## Task brief
Copy out all of the material below word for word, leaving out the pictures.

Screen-element location records
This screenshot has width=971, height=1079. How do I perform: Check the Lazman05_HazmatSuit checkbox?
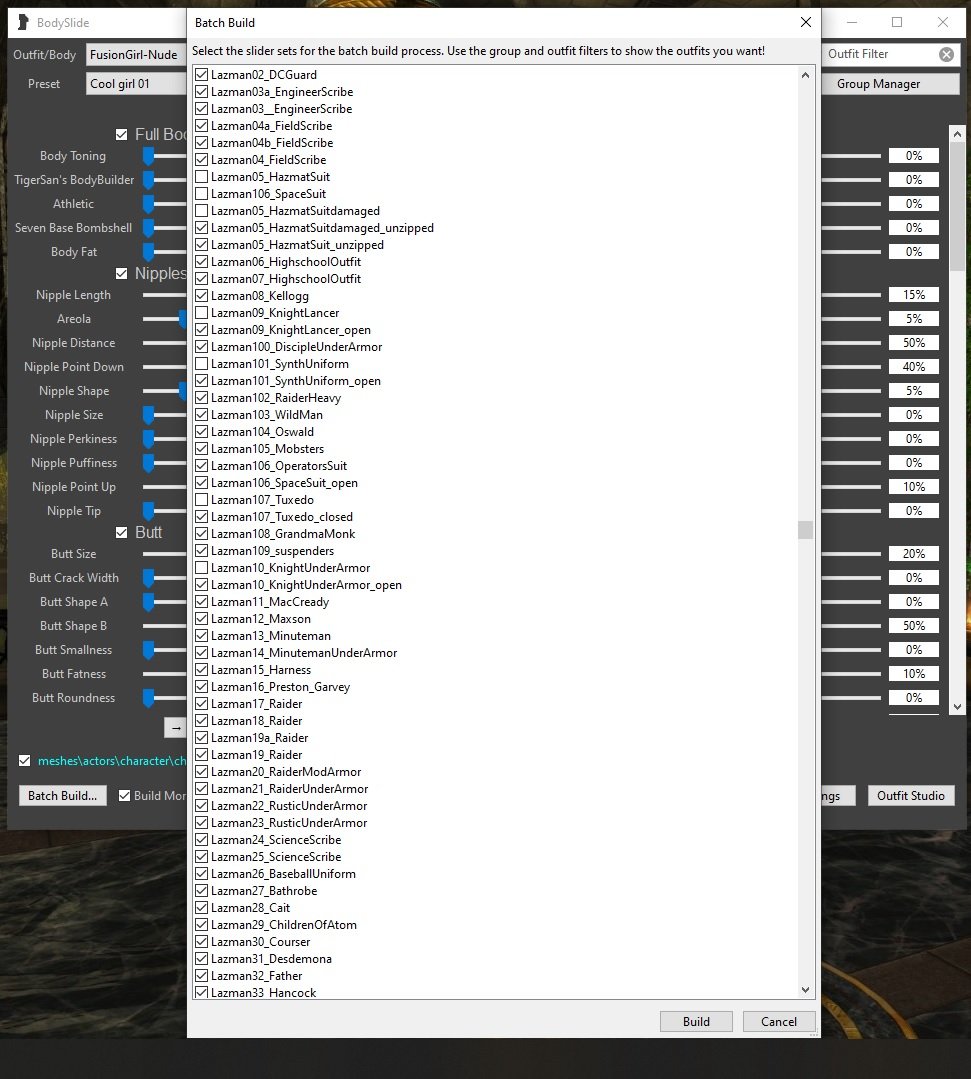[202, 177]
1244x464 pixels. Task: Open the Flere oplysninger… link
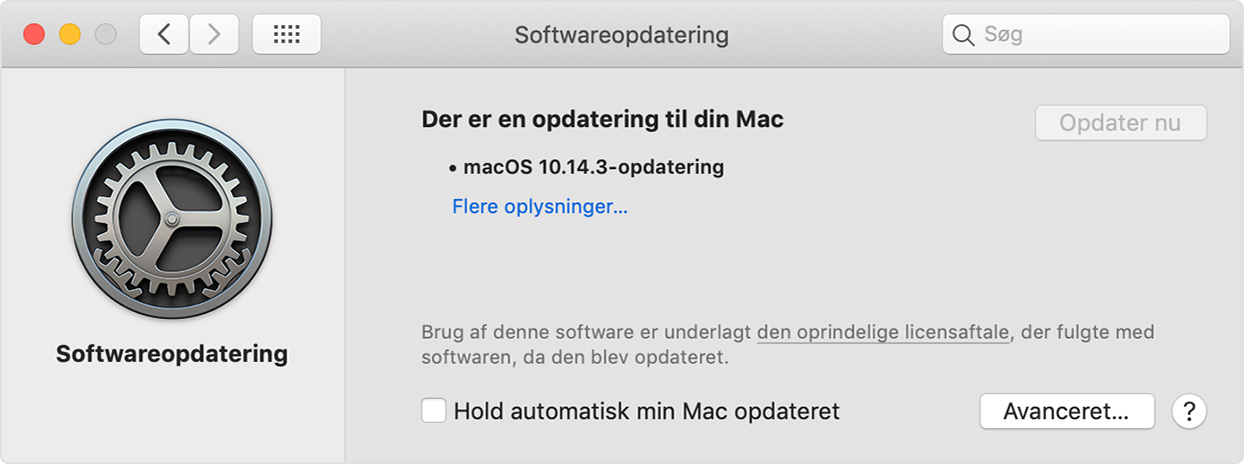pyautogui.click(x=540, y=207)
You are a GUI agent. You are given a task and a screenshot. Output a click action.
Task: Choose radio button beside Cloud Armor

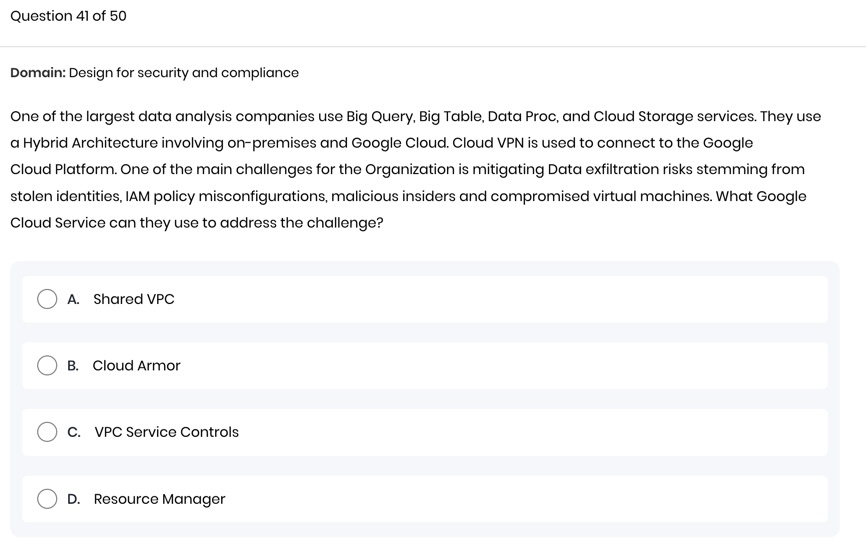coord(47,365)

## Response for this exercise
This screenshot has width=971, height=1079. How do I perform: Check the Lazman05_HazmatSuit checkbox?
[202, 177]
1244x464 pixels. Task: Open the Flere oplysninger… link
pyautogui.click(x=540, y=207)
You are a GUI agent. You are given a task and a screenshot. Output a click action.
Task: Choose radio button beside Cloud Armor

coord(47,365)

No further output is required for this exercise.